Lors d’une récente réunion de représentants européens discutant les stocks de pétrole, de diesel et d’essenc , le commissaire européen à l’énergie a déclaré : « Le pétrole est important. Le manque de diesel pourrait entraîner des grèves. Nous ne voulons pas que nos camions fassent la queue pour du diesel », ajoutant « Cette période est-elle comparable à celle de 1973 ? » En effet, les prix à terme du gaz sur le marché TTF néerlandais (la référence en Europe) ont augmenté de 40% juste avant l’arrivée d’un nouvel hiver sans gaz russe en Europe, du moins sur le papier. Dans une moindre mesure, les prix à terme du pétrole brut Brent ont augmenté de 7%.
Cependant, il semble que, cinq décennies plus tard, la situation soit sensiblement différente : les États-Unis sont le plus grand producteur mondial de pétrole et de gaz, les membres de l’OPEP sont moins unis et ont plus d’intérêts combinés avec ceux de l’Occident, et la plupart des pays potentiellement concernés ont des approvisionnements et des réserves plus diversifiés. Mais cette réalité pourrait être dépassée si Israël poursuit son plan d’invasion du territoire palestinien et si le conflit continue de s’intensifier et de s’étendre à toute la région. Le rôle de l’Iran, puissance exportatrice d’hydrocarbures grâce à l’allègement des sanctions, doit être pris en compte car il contrôle le détroit d’Ormuz, où circule 30 % du commerce international du pétrole et où existe déjà un différend ouvert avec les États-Unis et Israël .

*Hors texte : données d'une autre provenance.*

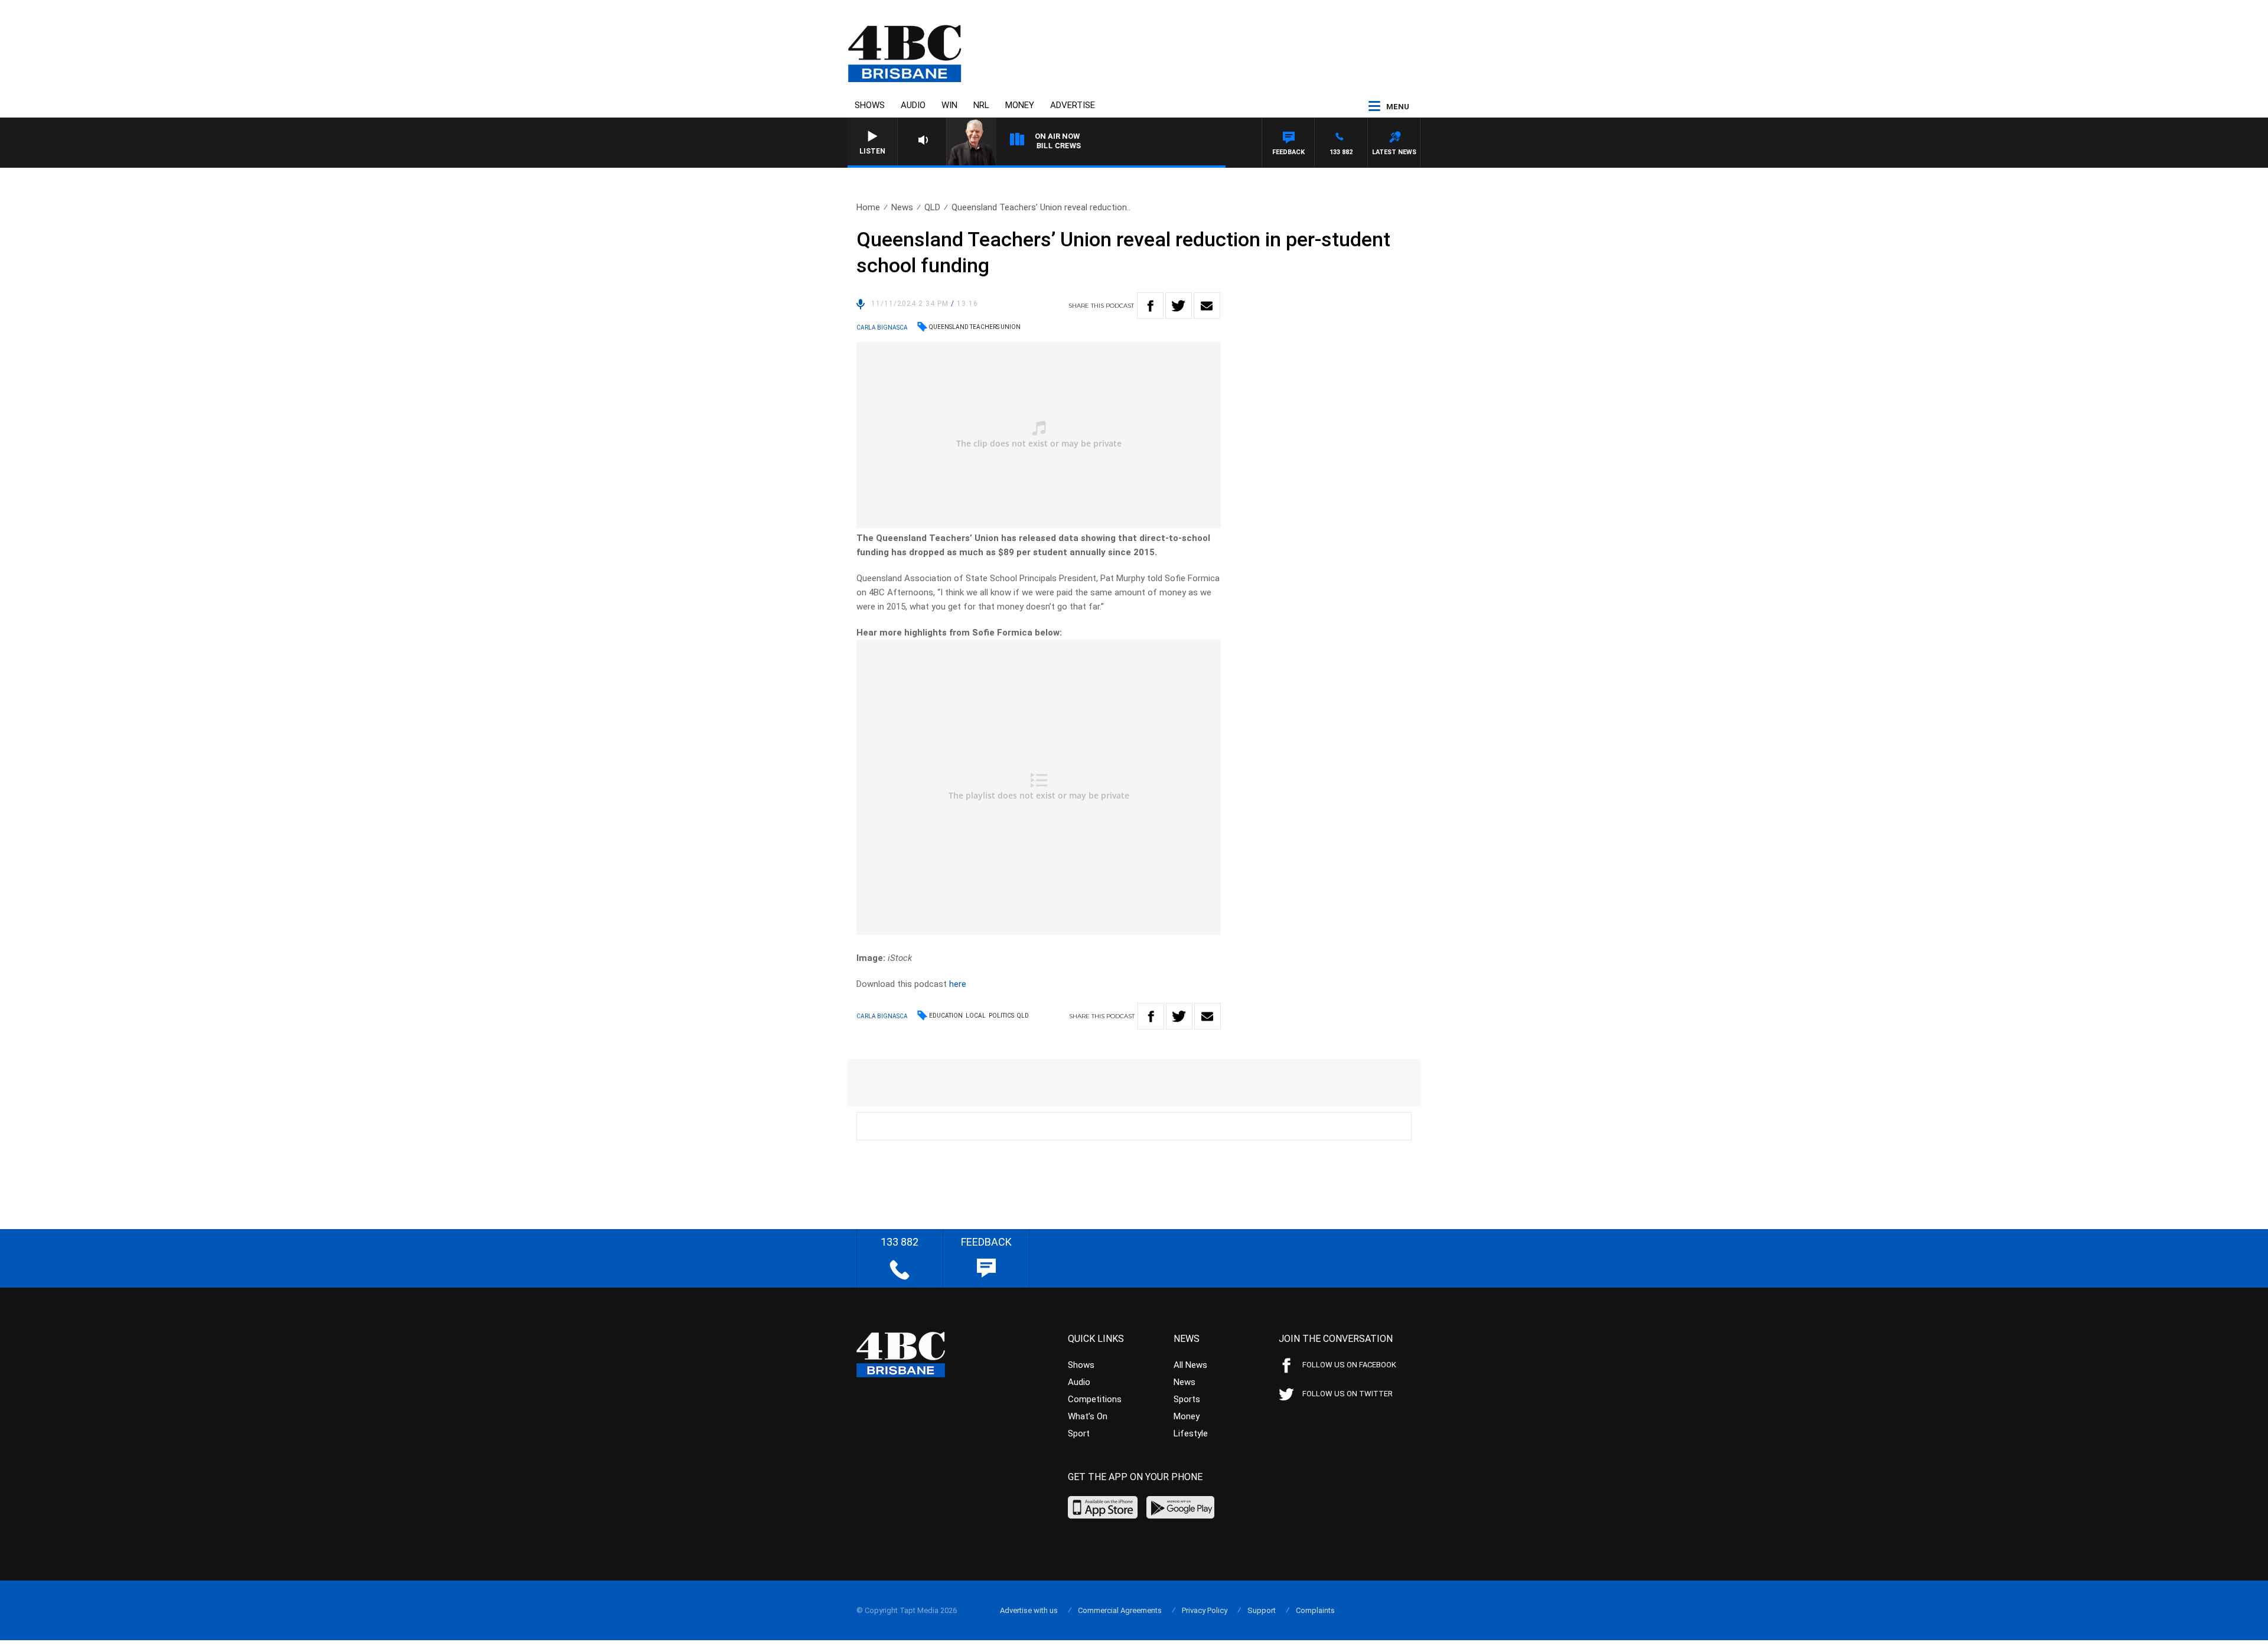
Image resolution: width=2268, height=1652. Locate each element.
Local (976, 1015)
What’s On (1087, 1416)
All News (1190, 1365)
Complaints (1315, 1610)
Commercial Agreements (1120, 1610)
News (902, 207)
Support (1261, 1610)
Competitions (1095, 1399)
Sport (1079, 1433)
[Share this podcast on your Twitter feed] (1178, 305)
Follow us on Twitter (1347, 1393)
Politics (1001, 1015)
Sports (1187, 1399)
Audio (913, 105)
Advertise (1072, 105)
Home (868, 207)
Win (949, 105)
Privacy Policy (1204, 1610)
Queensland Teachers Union (975, 327)
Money (1019, 105)
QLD (932, 207)
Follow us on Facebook (1349, 1364)
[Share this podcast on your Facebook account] (1150, 305)
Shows (870, 105)
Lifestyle (1191, 1433)
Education (946, 1015)
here (957, 984)
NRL (981, 105)
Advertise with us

Le Qatar, premier exportateur mondial de gaz naturel liquéfié, possède Al Jazeera, l’un des rares médias à porter un regard critique sur le conflit israélo-palestinien. Récemment, les États-Unis ont appelé le Qatar à baisser d’un ton car, selon Washington, il enflammait l’opinion publique. La Turquie est un territoire de transit pour deux des principaux gazoducs et oléoducs vers l’Europe (le BTC et le Corridor gazier sud), et son président, Recep Tayyip Erdoğan, a accusé Israël de crimes de guerre avec la complicité de l’Occident lors de la manifestation massive à Istanbul. En outre, le rapprochement israélien avec l’Arabie saoudite – qui visait à isoler l’Iran – a été complètement gelé, de plus le rôle de l’Égypte est essentiel pour les routes d’exportation de gaz vers l’Europe.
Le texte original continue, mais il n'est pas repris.